Use of phage display to identify potential Pseudomonas aeruginosa gene products relevant to early cystic fibrosis airway infections

Abstract

Pseudomonas aeruginosa airway infections are a major cause of morbidity and mortality in patients with cystic fibrosis. Treatment of established infections is difficult, even with microbiologically active agents. Thus, prevention of infection is an important goal of management. Isolates from cystic fibrosis patients appear to originate from the environment but adapt to the milieu of the airway of the cystic fibrosis patient and evolve toward a common phenotype. Identification of the antigens expressed early in infection may lead to novel targets for vaccine development. Immunogenic peptides were identified in a J404 random nonapeptide phage display library with serum from cystic fibrosis patients obtained within the first year of P. aeruginosa infection. One hundred sixty-five reactive clones were verified by plaque lift assays, and their inserts were sequenced. The sequenced nonapeptides were compared with the published sequence of strain PAO1, identifying homologies to 76 genes encoding outer membrane and secreted proteins. The majority of these were proteins involved in small-molecule transport, membrane structural proteins, and secreted factors. An in silico analysis was performed that suggested that the occurrence of multiple matches to predominantly outer membrane and secreted proteins was not attributable to random chance. Finally, gene expression array data from early isolates of P. aeruginosa from cystic fibrosis patients was compared with the results from phage display analysis. Eleven outer membrane and secreted proteins were common between the two data sets. These included genes involved in iron acquisition, antibiotic efflux, fimbrial biogenesis, and pyocin synthesis. These results demonstrate the feasibility and validity of this novel approach and suggest potential targets for future development.

FIG. 1.

Scheme for panning and evaluation of potential targets. Details are given in the text. The number of phage particles panned/recovered in each component is noted beneath the component. The total number of genes encoding proteins in each cytoplasmic location is noted beneath the location. IM, inner membrane; OM, outer membrane; assoc., associated.

FIG. 2.

Distribution of functional classes of Pseudomonas genes that were sequenced from the J404 phage display library.

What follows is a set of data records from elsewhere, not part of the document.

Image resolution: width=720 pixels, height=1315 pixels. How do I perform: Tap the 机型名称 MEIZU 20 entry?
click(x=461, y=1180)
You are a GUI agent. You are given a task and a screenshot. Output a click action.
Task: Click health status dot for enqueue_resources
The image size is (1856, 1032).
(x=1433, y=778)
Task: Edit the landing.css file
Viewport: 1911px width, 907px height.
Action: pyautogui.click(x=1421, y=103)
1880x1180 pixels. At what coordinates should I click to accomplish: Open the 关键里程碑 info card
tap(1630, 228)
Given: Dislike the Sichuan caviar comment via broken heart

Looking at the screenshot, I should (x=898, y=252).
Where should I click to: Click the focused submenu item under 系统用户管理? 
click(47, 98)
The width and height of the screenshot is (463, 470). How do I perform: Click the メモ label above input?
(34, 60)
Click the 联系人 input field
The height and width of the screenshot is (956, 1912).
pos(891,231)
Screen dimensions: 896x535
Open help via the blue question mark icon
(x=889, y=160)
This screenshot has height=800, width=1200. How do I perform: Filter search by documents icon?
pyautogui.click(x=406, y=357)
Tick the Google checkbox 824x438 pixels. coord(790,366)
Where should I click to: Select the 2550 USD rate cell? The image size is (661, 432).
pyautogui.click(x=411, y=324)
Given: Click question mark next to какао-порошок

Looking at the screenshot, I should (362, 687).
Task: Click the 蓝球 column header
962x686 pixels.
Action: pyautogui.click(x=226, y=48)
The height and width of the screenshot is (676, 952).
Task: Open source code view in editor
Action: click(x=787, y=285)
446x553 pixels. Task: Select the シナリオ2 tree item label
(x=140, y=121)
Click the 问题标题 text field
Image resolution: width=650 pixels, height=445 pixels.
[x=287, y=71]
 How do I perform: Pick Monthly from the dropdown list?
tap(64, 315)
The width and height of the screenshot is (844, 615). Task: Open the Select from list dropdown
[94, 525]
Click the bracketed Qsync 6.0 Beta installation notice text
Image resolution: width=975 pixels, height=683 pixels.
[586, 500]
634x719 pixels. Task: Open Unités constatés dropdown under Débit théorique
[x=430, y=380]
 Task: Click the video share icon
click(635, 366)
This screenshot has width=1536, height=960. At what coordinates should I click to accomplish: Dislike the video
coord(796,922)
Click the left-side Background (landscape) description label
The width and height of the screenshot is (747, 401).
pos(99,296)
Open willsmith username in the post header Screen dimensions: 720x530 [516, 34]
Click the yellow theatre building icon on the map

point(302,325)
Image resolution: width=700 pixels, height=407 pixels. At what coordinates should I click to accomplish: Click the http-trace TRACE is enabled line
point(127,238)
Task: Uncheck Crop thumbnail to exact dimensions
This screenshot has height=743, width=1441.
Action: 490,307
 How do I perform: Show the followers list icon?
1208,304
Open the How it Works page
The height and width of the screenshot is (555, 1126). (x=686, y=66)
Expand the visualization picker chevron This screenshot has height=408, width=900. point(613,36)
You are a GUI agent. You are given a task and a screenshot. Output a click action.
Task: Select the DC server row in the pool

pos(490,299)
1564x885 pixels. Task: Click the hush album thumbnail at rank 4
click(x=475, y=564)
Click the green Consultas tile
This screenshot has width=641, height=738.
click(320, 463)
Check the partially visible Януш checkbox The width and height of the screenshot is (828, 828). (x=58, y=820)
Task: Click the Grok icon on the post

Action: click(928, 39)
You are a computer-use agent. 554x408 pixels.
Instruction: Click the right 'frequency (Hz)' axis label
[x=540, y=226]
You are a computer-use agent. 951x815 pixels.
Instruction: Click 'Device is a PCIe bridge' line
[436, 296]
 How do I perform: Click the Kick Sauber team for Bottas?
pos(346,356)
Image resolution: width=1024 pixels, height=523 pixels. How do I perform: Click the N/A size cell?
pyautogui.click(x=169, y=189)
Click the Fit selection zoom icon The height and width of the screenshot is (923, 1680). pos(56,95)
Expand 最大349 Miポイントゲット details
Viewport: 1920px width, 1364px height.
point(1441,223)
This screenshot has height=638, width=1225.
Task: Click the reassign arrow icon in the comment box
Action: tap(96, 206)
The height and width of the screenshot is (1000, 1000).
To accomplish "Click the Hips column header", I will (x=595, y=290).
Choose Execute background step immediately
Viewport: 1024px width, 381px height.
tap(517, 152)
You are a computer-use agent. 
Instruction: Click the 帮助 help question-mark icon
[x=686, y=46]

Proteins of all 27 known functional classes were hit: (A) hypothetical, unknown, and unclassified, (B) membrane proteins, (C) small-molecule transport, (D) putative enzymes, (E) transcriptional regulators, (F) two-component regulatory systems, (G) amino acid biosynthesis, (H) energy metabolism, (I) adaptation and protection, (J) carbon compound catabolism, (K) translation, posttranslational modification, and degradation, (L) DNA replication, recombination, modification, and repair, (M) biosynthesis of cofactors and prosthetic groups, (N) cell wall, lipopolysaccharide, and capsule, (O) secreted factors, (P) protein secretion and export apparatus, (Q) motility and attachment, (R) central internal metabolism, (S) transcription and RNA processing, (T) nucleotide biosynthesis and metabolism, (U) fatty acid and phospholipid metabolism, (V) chemotaxis, (W) related to phages, transposons, and plasmids, (X) chaperones and heat shock proteins, (Y) cell division, (Z) antibiotic resistance/susceptibility, and (AA) quinolone signal response.

FIG. 3.

Distribution of BLAST hits per gene for the P. aeruginosa (Pa) genome compared with the average over 100 random genomes. The variance of the random genome distribution for each number of BLAST hits per gene is indicated by ±2 standard deviation error bars. A selected set of 76 outer membrane and secreted proteins (Pa OM/sec) and 390 cytoplasmic proteins (Pa cyt) are also shown.

FIG. 4.

Distribution of functional classes overlapping the microarray data. The transcriptional profiles of four isolates from cystic fibrosis patients were compared to that of PAO1. All cystic fibrosis-activated genes were used for comparison to the phage display data. Overlaps were found in 23 of 26 functional classes: (A) hypothetical, unknown, and unclassified, (B) membrane proteins, (C) small-molecule transport, (D) putative enzymes, (E) transcriptional regulators, (F) two-component regulatory systems, (G) amino acid biosynthesis, (H) energy metabolism, (I) adaptation and protection, (J) carbon compound catabolism, (K) translation, posttranslational modification, and degradation, (L) DNA replication, recombination, modification, and repair, (M) biosynthesis of cofactors and prosthetic groups, (N) cell wall, lipopolysaccharide, and capsule, (O) secreted factors, (P) protein secretion and export apparatus, (Q) motility and attachment, (R) central internal metabolism, (S) transcription and RNA processing, (T) nucleotide biosynthesis and metabolism, (U) fatty acid and phospholipid metabolism, (X) chaperones and heat shock proteins, and (Z) antibiotic resistance and susceptibility.